▶ TO BE DONE: Copy the lines of the records below word for word, starting at the line that contains "Where should I" and ending at the line that contains "Looking at the screenshot, I should (41, 44).", with both of those lines included. Leave the pictures out of your answer.

Interface element records:
## BEGIN
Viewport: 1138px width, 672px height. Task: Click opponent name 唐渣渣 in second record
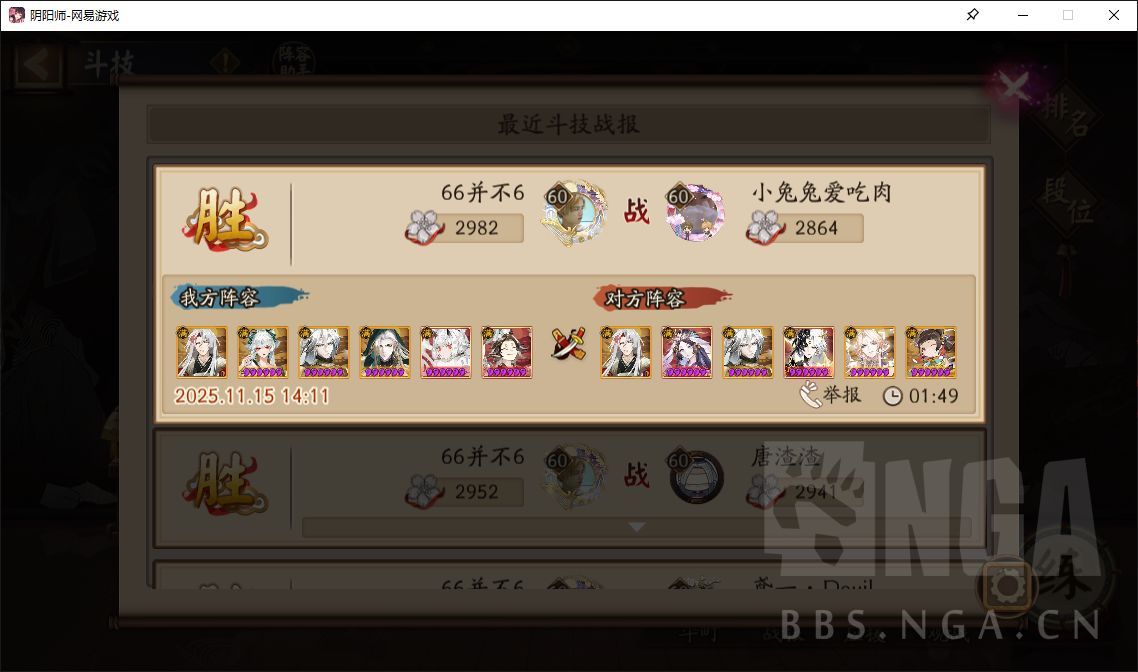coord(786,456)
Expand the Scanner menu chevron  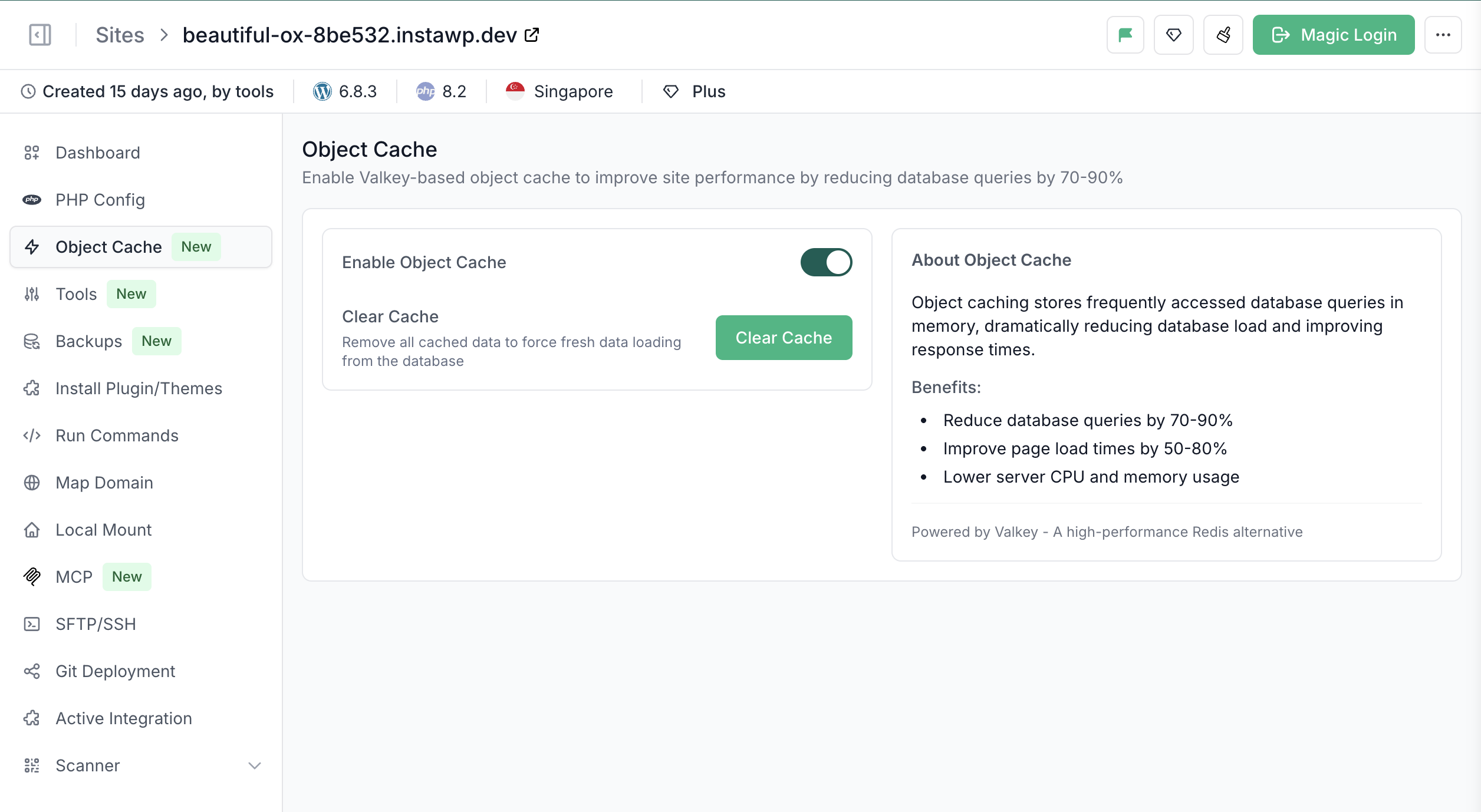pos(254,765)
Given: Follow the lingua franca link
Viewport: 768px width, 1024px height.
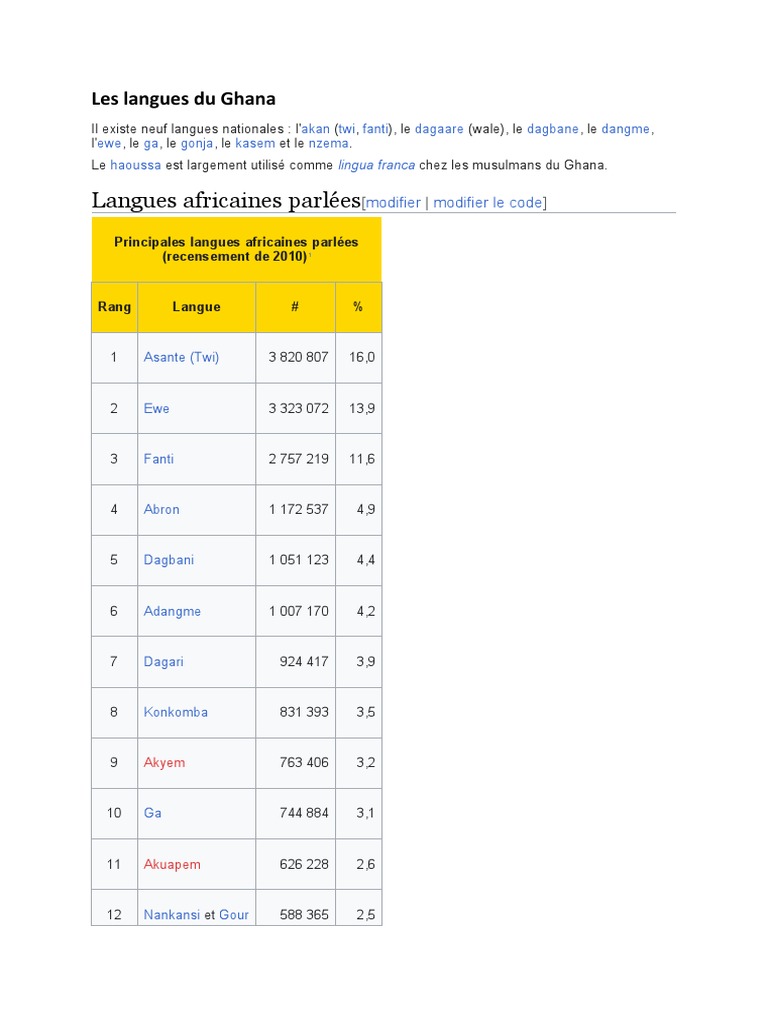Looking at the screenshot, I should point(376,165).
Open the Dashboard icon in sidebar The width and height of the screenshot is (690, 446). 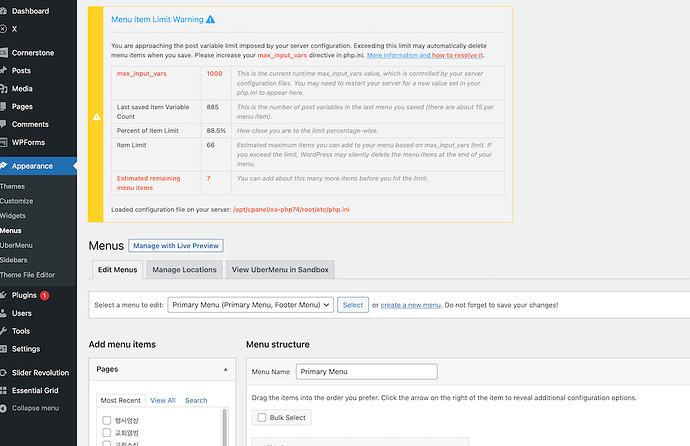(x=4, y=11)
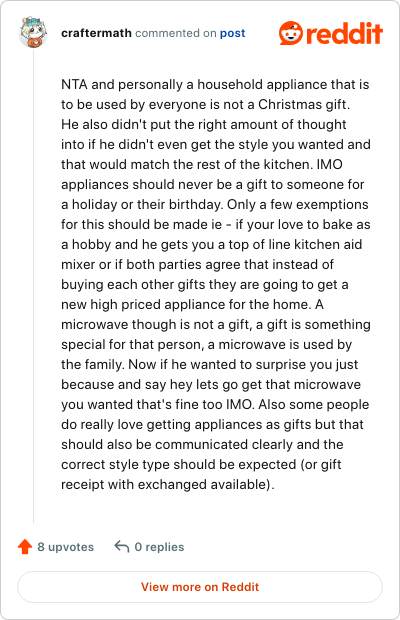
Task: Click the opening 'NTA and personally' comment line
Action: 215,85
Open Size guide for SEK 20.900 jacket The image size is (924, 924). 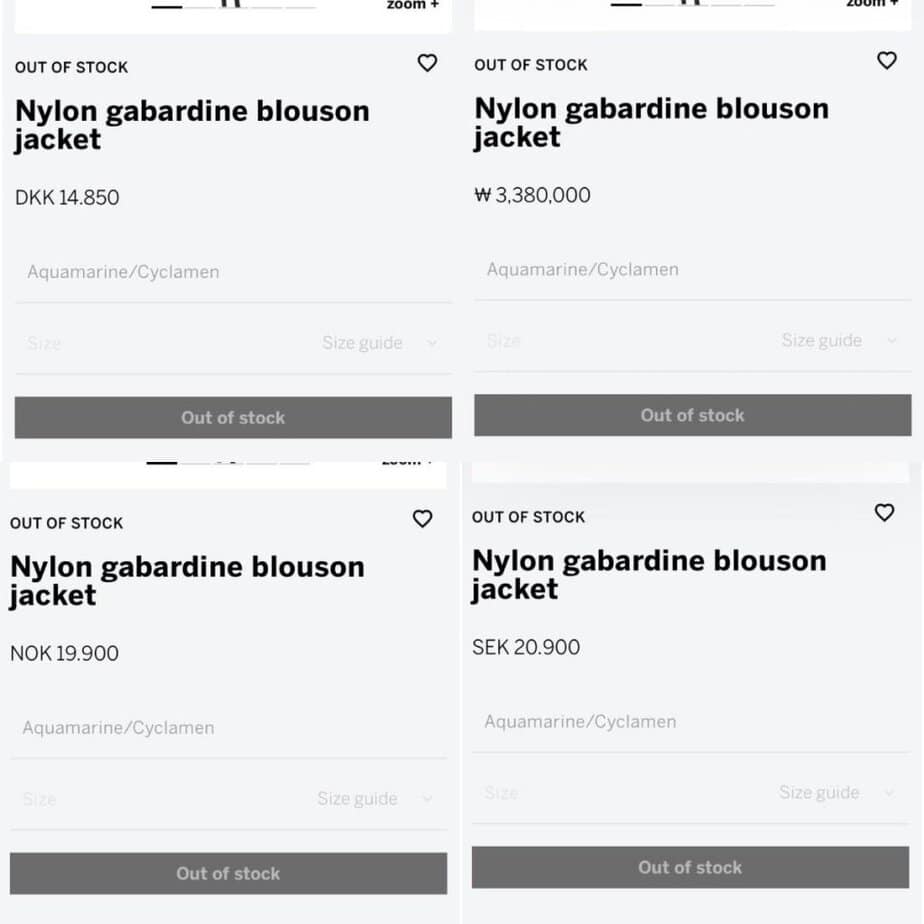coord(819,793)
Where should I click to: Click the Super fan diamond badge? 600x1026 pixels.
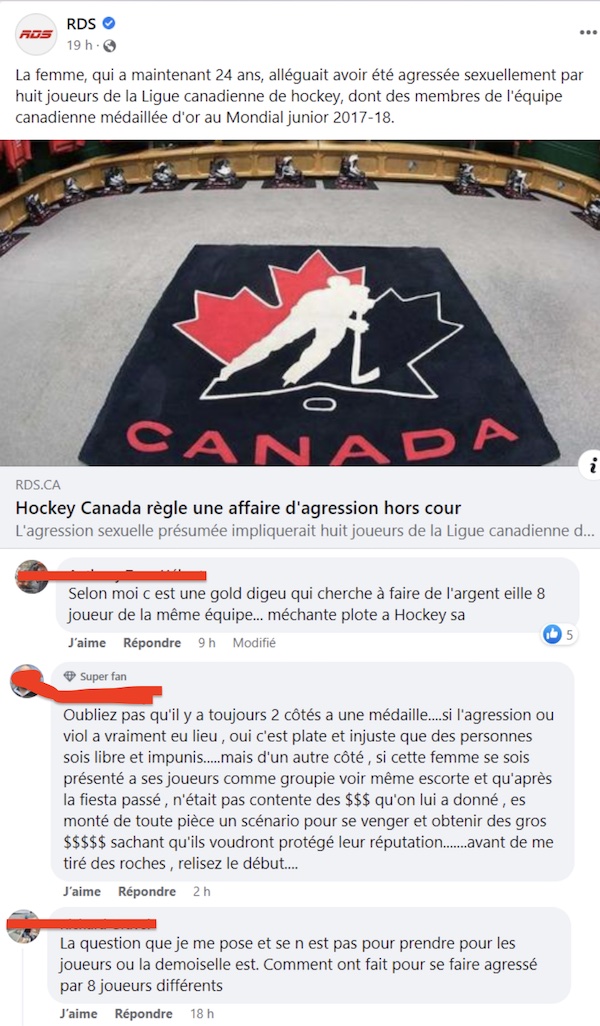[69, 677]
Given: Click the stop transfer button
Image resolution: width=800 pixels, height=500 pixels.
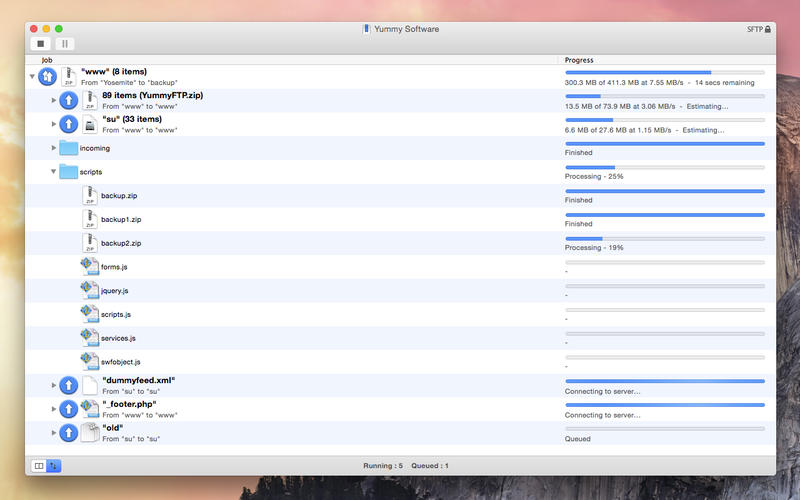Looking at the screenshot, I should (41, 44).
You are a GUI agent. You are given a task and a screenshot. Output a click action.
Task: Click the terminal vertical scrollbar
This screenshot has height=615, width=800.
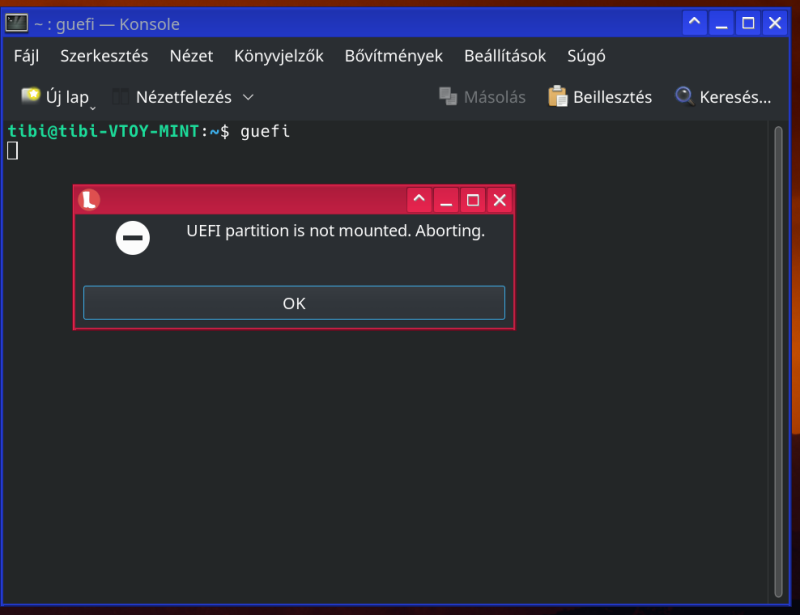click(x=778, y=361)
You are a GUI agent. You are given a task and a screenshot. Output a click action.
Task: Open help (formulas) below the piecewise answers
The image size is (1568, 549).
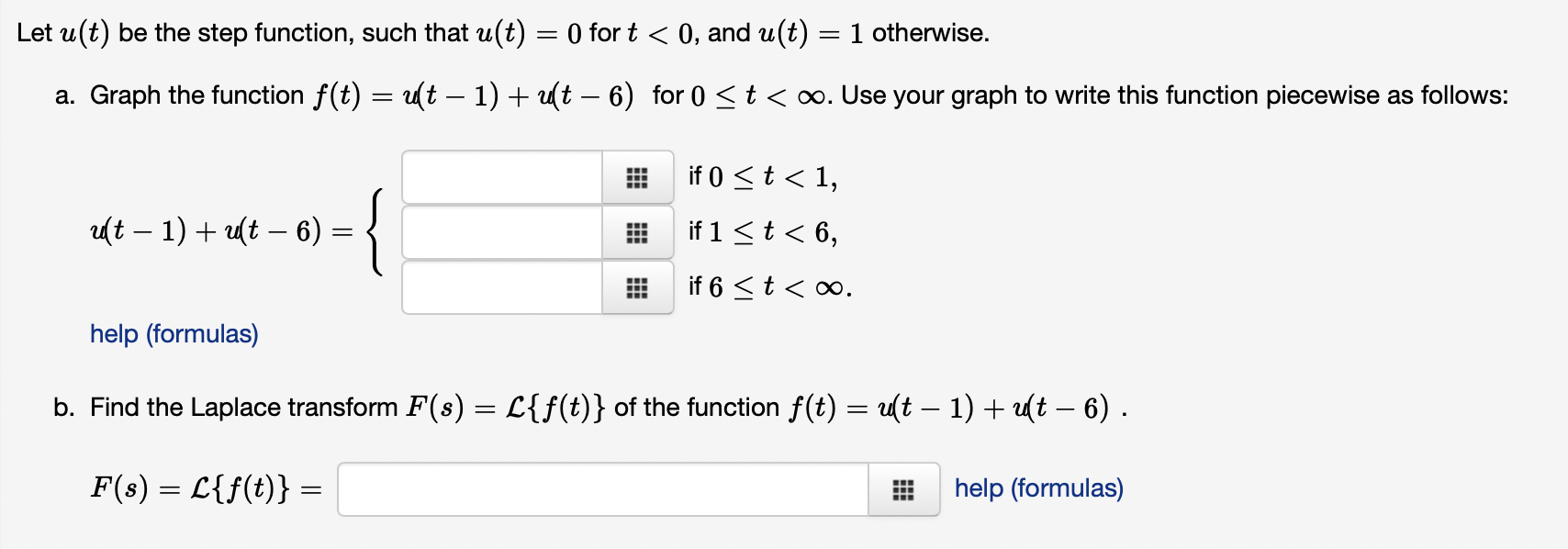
## END
▶ REPLY:
Where should I click to: Click the Super fan diamond badge? 600x1026 pixels.
[69, 677]
Given: Click the stop transfer button
Image resolution: width=800 pixels, height=500 pixels.
Looking at the screenshot, I should (41, 44).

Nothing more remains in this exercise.